Beroep tegen administratieve sanctie wegens onnodig geluid met motorvoertuig

In deze zaak heeft de kantonrechter van de Rechtbank Noord-Holland op 31 maart 2023 uitspraak gedaan in een beroep tegen een administratieve sanctie (boete) die aan de betrokkene was opgelegd. De betrokkene had beroep ingesteld tegen de beslissing van de officier van justitie, die het beroep ongegrond had verklaard. De zaak werd behandeld op de zitting, waar de vertegenwoordiger van de officier van justitie aanwezig was, maar de gemachtigde van de betrokkene niet. De officier van justitie handhaafde zijn standpunt en verzocht de kantonrechter om het beroep ongegrond te verklaren.

De gedraging waarvoor de boete was opgelegd, betrof het veroorzaken van onnodig geluid met een motorvoertuig.

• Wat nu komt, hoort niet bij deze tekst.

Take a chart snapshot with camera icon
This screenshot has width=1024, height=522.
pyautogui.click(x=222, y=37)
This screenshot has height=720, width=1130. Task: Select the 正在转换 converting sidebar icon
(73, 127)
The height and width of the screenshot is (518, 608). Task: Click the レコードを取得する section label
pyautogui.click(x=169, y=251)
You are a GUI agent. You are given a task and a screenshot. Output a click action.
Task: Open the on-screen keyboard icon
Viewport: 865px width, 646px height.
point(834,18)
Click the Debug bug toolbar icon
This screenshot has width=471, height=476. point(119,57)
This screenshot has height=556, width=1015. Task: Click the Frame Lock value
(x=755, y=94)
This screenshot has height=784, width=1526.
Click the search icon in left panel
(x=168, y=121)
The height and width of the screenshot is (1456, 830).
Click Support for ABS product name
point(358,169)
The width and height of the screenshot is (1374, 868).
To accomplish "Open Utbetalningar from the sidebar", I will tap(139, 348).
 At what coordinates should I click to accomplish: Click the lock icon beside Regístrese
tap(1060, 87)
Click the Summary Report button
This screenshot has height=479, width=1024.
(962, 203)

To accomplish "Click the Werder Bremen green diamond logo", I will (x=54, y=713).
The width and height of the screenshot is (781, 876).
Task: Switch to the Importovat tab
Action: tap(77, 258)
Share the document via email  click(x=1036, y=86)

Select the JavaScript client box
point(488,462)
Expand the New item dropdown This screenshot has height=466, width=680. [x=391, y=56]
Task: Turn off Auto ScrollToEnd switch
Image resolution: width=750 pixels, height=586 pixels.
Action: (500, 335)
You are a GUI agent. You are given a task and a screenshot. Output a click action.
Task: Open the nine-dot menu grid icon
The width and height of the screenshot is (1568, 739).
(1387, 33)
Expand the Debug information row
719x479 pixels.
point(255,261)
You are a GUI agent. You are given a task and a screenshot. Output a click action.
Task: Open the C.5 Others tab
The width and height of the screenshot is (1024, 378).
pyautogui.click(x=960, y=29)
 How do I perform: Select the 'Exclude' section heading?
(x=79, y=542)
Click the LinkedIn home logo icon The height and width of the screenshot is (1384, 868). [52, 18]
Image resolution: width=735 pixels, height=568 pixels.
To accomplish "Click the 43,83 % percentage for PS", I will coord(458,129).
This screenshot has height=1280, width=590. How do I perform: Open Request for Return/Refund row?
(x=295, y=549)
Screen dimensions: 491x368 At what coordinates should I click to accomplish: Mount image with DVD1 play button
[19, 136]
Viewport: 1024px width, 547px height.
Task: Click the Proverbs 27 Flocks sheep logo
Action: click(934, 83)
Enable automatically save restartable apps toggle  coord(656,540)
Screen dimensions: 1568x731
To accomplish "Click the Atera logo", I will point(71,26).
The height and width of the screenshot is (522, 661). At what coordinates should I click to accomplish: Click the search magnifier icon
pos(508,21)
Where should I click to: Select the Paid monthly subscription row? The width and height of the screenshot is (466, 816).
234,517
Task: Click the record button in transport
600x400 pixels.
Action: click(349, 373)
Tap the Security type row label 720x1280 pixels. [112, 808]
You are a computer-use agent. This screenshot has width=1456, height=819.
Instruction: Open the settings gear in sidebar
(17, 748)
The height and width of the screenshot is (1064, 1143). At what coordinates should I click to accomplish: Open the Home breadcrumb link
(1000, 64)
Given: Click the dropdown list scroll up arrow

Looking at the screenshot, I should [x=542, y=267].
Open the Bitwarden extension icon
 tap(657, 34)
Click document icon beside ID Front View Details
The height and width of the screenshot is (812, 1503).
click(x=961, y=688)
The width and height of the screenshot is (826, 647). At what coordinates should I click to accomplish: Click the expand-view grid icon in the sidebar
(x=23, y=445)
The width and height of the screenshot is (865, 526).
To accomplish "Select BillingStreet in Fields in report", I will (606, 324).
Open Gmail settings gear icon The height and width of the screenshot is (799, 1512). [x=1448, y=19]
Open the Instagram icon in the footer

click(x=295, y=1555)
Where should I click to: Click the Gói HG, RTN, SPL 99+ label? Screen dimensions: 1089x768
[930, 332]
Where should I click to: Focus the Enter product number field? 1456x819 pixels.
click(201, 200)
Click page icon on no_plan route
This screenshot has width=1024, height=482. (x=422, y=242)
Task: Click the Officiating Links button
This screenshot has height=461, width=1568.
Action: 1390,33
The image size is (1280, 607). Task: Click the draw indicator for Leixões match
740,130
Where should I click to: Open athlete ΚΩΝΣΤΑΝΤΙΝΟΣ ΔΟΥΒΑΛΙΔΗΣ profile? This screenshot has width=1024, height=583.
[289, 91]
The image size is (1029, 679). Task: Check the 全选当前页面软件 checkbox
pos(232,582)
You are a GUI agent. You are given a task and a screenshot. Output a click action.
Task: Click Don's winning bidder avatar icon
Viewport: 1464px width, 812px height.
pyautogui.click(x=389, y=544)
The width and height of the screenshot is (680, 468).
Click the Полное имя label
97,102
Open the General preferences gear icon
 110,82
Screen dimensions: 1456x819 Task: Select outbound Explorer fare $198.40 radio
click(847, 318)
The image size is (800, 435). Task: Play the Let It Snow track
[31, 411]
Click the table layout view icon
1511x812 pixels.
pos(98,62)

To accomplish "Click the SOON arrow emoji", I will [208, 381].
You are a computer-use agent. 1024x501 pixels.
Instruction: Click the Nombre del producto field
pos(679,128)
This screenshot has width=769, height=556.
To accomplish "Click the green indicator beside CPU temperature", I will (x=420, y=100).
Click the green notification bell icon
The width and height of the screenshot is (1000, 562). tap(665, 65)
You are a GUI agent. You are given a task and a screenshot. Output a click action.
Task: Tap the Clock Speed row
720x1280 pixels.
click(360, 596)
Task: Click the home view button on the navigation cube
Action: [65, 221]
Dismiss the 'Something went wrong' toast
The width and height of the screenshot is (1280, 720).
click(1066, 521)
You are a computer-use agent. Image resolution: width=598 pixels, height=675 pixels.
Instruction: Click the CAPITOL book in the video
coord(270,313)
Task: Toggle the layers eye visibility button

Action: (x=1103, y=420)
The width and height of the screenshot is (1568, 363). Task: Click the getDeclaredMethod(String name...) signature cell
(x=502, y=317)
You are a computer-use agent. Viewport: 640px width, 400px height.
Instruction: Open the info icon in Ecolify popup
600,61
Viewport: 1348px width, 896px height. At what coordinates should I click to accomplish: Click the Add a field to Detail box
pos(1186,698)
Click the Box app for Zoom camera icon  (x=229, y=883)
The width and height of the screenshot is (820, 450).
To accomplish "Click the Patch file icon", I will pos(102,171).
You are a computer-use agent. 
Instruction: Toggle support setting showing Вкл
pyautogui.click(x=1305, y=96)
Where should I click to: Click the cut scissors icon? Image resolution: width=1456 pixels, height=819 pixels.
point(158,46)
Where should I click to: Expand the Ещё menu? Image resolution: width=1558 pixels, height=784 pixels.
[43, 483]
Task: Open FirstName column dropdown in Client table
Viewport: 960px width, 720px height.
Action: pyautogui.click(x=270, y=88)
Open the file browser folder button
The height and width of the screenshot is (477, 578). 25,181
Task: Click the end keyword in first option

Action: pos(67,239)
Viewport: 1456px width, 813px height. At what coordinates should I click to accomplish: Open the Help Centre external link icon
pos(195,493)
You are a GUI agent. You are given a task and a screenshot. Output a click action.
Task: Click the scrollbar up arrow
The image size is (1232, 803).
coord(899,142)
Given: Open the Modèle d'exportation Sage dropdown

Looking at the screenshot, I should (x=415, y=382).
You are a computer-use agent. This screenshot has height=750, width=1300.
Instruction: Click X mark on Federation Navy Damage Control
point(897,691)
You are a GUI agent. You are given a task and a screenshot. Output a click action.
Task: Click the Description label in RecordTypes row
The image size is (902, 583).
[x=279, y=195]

De betrokkene was het niet eens met de beslissing en voerde aan dat zijn hybride auto in een milieuzone was uitgerust met een begrenzing, waardoor het onmogelijk zou zijn om met piepende banden op te trekken. De kantonrechter oordeelde echter dat de verklaring van de verbalisant voldoende grondslag bood voor de vaststelling van de gedraging. De kantonrechter verwierp het verweer van de betrokkene en concludeerde dat de gedraging was vastgesteld.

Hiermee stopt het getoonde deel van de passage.